Source records.
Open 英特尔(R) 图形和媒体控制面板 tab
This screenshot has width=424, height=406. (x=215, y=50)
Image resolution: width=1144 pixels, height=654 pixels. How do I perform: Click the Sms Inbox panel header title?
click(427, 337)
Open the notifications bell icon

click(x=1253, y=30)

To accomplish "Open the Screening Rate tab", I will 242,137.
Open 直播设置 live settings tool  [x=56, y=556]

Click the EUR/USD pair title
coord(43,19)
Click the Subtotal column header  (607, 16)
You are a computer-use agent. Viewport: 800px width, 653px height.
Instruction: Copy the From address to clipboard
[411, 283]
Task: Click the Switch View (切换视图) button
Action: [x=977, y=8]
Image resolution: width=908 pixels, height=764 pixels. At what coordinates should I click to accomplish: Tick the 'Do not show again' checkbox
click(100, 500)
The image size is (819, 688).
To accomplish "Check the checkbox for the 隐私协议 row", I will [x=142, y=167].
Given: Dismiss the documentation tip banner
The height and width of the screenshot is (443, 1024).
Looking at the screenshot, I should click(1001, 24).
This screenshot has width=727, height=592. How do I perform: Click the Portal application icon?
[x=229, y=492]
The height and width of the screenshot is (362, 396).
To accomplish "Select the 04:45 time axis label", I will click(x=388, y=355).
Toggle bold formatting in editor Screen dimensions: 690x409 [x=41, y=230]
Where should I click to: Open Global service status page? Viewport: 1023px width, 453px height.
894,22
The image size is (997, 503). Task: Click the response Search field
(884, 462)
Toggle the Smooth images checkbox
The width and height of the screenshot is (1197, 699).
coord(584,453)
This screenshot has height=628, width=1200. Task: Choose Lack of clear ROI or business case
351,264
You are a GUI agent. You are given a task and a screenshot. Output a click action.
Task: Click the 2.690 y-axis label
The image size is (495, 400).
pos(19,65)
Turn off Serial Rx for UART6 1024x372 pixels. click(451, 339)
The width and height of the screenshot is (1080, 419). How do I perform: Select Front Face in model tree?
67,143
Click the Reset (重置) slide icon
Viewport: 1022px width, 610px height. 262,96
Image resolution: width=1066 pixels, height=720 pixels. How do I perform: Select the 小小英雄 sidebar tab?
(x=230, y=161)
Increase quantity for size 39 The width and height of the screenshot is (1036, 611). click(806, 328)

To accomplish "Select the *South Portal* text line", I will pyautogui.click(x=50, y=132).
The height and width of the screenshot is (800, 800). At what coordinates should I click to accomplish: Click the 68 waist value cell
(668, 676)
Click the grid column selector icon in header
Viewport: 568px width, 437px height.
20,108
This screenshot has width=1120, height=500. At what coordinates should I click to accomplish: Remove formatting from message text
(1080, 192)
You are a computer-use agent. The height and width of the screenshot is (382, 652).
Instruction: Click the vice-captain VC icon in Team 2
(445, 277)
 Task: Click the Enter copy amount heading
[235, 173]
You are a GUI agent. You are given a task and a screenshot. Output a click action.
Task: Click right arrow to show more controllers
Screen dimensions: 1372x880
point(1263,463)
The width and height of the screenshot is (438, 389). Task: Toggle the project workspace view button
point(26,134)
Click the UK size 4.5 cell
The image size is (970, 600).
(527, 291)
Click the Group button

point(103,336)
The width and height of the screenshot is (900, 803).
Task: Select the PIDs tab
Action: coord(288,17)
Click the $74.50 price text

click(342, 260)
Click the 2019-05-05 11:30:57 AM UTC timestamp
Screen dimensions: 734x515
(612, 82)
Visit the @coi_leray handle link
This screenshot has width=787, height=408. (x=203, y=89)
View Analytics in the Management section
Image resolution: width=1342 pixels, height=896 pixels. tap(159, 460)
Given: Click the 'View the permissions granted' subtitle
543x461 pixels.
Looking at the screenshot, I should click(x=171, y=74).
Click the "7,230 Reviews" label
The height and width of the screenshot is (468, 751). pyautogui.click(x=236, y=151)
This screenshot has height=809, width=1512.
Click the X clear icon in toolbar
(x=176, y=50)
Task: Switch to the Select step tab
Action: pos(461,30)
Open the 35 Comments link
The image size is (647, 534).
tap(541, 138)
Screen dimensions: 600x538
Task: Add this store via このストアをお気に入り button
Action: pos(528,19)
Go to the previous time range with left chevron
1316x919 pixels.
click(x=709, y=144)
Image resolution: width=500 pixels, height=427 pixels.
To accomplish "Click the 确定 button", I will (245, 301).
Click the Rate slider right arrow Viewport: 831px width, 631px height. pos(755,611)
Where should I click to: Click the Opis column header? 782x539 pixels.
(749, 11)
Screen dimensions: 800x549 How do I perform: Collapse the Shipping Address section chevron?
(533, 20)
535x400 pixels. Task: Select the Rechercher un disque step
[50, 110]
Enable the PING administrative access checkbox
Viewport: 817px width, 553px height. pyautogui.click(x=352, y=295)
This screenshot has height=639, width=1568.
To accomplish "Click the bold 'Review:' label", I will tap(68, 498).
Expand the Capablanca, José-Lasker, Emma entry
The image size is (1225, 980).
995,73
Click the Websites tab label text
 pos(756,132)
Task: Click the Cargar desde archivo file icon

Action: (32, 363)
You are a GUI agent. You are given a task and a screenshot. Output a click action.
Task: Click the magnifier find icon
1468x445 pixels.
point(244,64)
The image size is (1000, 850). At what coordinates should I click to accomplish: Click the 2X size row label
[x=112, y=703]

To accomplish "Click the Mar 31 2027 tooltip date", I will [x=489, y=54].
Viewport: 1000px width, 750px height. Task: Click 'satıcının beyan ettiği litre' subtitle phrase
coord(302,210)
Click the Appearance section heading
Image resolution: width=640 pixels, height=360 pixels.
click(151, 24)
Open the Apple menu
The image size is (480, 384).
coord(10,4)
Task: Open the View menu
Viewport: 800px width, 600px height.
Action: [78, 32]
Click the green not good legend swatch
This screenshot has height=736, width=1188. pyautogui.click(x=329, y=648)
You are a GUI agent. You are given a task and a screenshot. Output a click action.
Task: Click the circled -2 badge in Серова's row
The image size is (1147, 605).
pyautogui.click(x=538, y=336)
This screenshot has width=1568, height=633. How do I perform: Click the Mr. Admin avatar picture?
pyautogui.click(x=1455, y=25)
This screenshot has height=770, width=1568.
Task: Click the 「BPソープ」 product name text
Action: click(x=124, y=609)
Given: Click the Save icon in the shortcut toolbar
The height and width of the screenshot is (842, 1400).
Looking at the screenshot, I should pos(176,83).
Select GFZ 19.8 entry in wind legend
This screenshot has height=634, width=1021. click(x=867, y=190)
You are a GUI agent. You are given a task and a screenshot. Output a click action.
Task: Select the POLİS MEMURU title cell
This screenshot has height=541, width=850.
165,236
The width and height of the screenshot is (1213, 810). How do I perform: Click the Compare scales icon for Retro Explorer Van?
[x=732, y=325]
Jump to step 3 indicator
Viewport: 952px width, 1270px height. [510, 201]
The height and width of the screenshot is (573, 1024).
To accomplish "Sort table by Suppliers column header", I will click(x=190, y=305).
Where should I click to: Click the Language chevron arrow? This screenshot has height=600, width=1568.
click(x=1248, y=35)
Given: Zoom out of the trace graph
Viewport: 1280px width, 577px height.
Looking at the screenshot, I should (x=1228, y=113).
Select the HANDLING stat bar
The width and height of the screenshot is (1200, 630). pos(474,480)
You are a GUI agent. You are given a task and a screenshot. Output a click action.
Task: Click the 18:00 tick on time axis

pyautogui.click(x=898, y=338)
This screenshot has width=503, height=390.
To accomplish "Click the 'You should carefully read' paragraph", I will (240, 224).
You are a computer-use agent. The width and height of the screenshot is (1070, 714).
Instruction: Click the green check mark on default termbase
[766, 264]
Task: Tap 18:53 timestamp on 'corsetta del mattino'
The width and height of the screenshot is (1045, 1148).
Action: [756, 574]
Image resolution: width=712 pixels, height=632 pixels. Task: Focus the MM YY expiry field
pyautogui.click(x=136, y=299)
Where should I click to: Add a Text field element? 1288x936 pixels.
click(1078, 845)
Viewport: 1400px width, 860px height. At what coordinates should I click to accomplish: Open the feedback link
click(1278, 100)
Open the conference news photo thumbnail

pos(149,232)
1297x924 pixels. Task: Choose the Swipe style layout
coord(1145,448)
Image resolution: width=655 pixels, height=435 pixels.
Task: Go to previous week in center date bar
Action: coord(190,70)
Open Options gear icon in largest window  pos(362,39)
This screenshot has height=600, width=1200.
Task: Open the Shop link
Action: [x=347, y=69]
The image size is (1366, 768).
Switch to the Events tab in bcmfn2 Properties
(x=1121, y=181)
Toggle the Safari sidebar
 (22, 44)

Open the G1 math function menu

Exercise instructions.
Going back to the entries above, set down exactly the lines that begin at the one with "Click the Reset (重置) slide icon" and end at the one with "This screenshot has height=809, width=1512.", both included, and nothing else.

Final answer.
Click the Reset (重置) slide icon
Viewport: 1022px width, 610px height. 262,96
Image resolution: width=1066 pixels, height=720 pixels. How do I perform: Select the 小小英雄 sidebar tab?
(x=230, y=161)
Increase quantity for size 39 The width and height of the screenshot is (1036, 611). click(806, 328)

To accomplish "Select the *South Portal* text line", I will pyautogui.click(x=50, y=132).
The height and width of the screenshot is (800, 800). At what coordinates should I click to accomplish: Click the 68 waist value cell
(668, 676)
Click the grid column selector icon in header
Viewport: 568px width, 437px height.
20,108
This screenshot has width=1120, height=500. At what coordinates should I click to accomplish: Remove formatting from message text
(1080, 192)
You are a computer-use agent. The height and width of the screenshot is (382, 652).
Instruction: Click the vice-captain VC icon in Team 2
(445, 277)
 Task: Click the Enter copy amount heading
[235, 173]
You are a GUI agent. You are given a task and a screenshot. Output a click action.
Task: Click right arrow to show more controllers
Screen dimensions: 1372x880
point(1263,463)
The width and height of the screenshot is (438, 389). Task: Toggle the project workspace view button
point(26,134)
Click the UK size 4.5 cell
The image size is (970, 600).
(527, 291)
Click the Group button

point(103,336)
The width and height of the screenshot is (900, 803).
Task: Select the PIDs tab
Action: coord(288,17)
Click the $74.50 price text

click(342, 260)
Click the 2019-05-05 11:30:57 AM UTC timestamp
Screen dimensions: 734x515
(612, 82)
Visit the @coi_leray handle link
This screenshot has width=787, height=408. (x=203, y=89)
View Analytics in the Management section
Image resolution: width=1342 pixels, height=896 pixels. tap(159, 460)
Given: Click the 'View the permissions granted' subtitle
543x461 pixels.
Looking at the screenshot, I should click(x=171, y=74).
Click the "7,230 Reviews" label
The height and width of the screenshot is (468, 751). pyautogui.click(x=236, y=151)
This screenshot has height=809, width=1512.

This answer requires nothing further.